HIDA Prime Vendor: Building in Resilience

Preparing for the next pandemic requires the right balance and right solutions.

By Elizabeth Hilla;
Senior Vice President,
Health Industry

June 2022 – The Journal of Healthcare Contracting

By Elizabeth Hilla; Senior Vice President, Health Industry Distributors Association

As healthcare organizations across the country work to become better prepared for the next crisis, supply chain resilience is often defined as “more inventory.” That is a good first step, but the issue is a lot more complex than that. Stockpiling enough supplies to be ready for every possible contingency would be incredibly wasteful and require significant management. As healthcare supply chain professor David Dobrzykowski of the University of Arkansas said at a recent meeting, “If for the last century you had carried enough product to be fully prepared for a pandemic, you would have been irresponsible for 99 years.”

Medical supply spend is going up. Providers’ supply chain expenses are already rising fast.
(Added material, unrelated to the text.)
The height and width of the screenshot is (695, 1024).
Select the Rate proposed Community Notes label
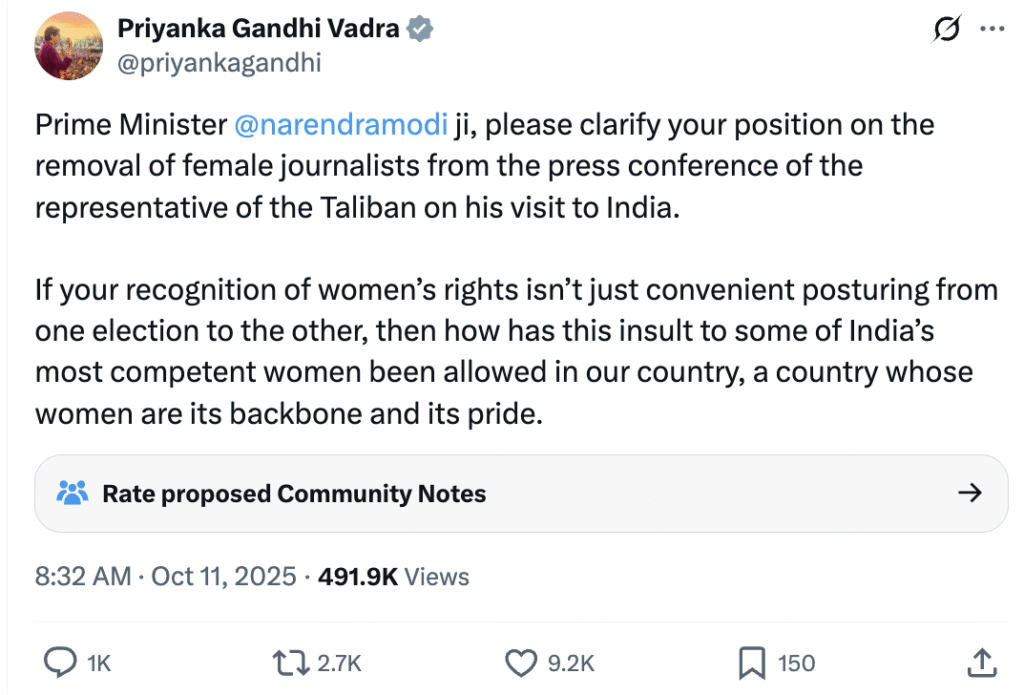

The American Hospital Association reports increases of 15.9% since 2019. Medical supply expenses in ICUs and respiratory care departments are growing even faster, at 31.5% and 22.3% respectively. Large public sector stockpiles have left governments with millions of dollars’ worth of PPE sitting unused in warehouses. And with so much product already sitting unused, orders for PPE and other critical supplies are dropping, causing many of the new companies that ramped up production at the beginning of the pandemic to scale back or shut down.
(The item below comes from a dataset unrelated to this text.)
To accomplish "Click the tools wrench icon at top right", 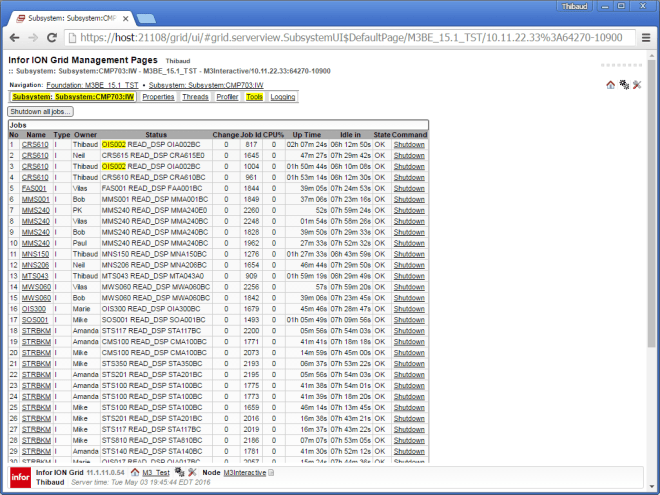I will [x=636, y=85].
We absolutely need to increase the level of “buffer inventory” in the supply chain. The pandemic proved that the supply chain was too lean. But that doesn’t mean we need to have stockpiles at every point in the supply chain. Many healthcare providers are working closely with their prime vendor distributor to identify the most critical products to have in a pandemic stockpile, determine optimal inventory levels that increase preparedness without leading to massive waste, and to establish efficient ways to store and turn this inventory.

It’s also important to recognize that the next pandemic may look nothing like COVID-19, and could require a very different set of products. As a result, we need to find ways to:

  • Increase agility: Organizations are working to increase flexibility in various ways. For example, by identifying back-up vendors, partnering with manufacturers that can pivot their production during demand spikes, and having pre-approved product substitution lists.
  • Improve demand management and forecasting: Both suppliers and providers are working to increase their demand planning expertise, and importantly, to understand how to best share demand forecasts with their trading partners. They’ve learned that simply relying on history is insufficient and that short-term demand sensing is essential.
  • Reduce areas of over-dependence:  Despite the concern about shortages, medical supply production is still heavily concentrated in certain countries for specific product categories. Industry leaders are working to diversify their sourcing and to support domestic and near-shore production with ongoing purchasing commitments.

We cannot just stockpile our way to success. But we can work together to develop solutions that strike a balance and find the proper level of preparedness for providers.